- TASK ITEM -
An exact repetition of all the entries that follow is required.

(Collected data)
━━━━
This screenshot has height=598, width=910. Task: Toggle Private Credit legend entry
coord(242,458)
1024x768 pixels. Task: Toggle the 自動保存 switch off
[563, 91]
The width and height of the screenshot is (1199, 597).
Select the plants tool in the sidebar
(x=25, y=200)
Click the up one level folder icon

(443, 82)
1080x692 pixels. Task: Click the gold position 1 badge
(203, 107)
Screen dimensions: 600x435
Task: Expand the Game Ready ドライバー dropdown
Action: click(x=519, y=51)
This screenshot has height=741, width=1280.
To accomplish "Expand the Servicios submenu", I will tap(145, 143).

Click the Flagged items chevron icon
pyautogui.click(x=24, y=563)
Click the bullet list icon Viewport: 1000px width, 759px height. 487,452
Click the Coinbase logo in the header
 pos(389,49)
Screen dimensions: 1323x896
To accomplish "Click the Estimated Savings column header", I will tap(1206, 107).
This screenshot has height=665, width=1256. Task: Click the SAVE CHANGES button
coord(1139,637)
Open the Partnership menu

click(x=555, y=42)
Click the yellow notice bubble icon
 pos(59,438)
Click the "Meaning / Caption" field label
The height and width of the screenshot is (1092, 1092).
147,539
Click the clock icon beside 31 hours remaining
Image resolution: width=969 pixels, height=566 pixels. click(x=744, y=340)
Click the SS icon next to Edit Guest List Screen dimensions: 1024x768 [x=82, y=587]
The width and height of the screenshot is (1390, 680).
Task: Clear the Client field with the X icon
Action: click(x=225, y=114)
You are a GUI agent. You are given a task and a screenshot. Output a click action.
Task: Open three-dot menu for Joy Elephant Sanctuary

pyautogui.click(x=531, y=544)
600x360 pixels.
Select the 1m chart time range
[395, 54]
━━━━
- SOLUTION TO THIS EXERCISE -
This screenshot has height=598, width=910. Task: Toggle Private Credit legend entry
coord(242,458)
1024x768 pixels. Task: Toggle the 自動保存 switch off
[563, 91]
The width and height of the screenshot is (1199, 597).
Select the plants tool in the sidebar
(x=25, y=200)
Click the up one level folder icon

(443, 82)
1080x692 pixels. Task: Click the gold position 1 badge
(203, 107)
Screen dimensions: 600x435
Task: Expand the Game Ready ドライバー dropdown
Action: click(x=519, y=51)
This screenshot has height=741, width=1280.
To accomplish "Expand the Servicios submenu", I will tap(145, 143).

Click the Flagged items chevron icon
pyautogui.click(x=24, y=563)
Click the bullet list icon Viewport: 1000px width, 759px height. 487,452
Click the Coinbase logo in the header
 pos(389,49)
Screen dimensions: 1323x896
To accomplish "Click the Estimated Savings column header", I will tap(1206, 107).
This screenshot has height=665, width=1256. Task: Click the SAVE CHANGES button
coord(1139,637)
Open the Partnership menu

click(x=555, y=42)
Click the yellow notice bubble icon
 pos(59,438)
Click the "Meaning / Caption" field label
The height and width of the screenshot is (1092, 1092).
147,539
Click the clock icon beside 31 hours remaining
Image resolution: width=969 pixels, height=566 pixels. click(x=744, y=340)
Click the SS icon next to Edit Guest List Screen dimensions: 1024x768 [x=82, y=587]
The width and height of the screenshot is (1390, 680).
Task: Clear the Client field with the X icon
Action: click(x=225, y=114)
You are a GUI agent. You are given a task and a screenshot. Output a click action.
Task: Open three-dot menu for Joy Elephant Sanctuary

pyautogui.click(x=531, y=544)
600x360 pixels.
Select the 1m chart time range
[395, 54]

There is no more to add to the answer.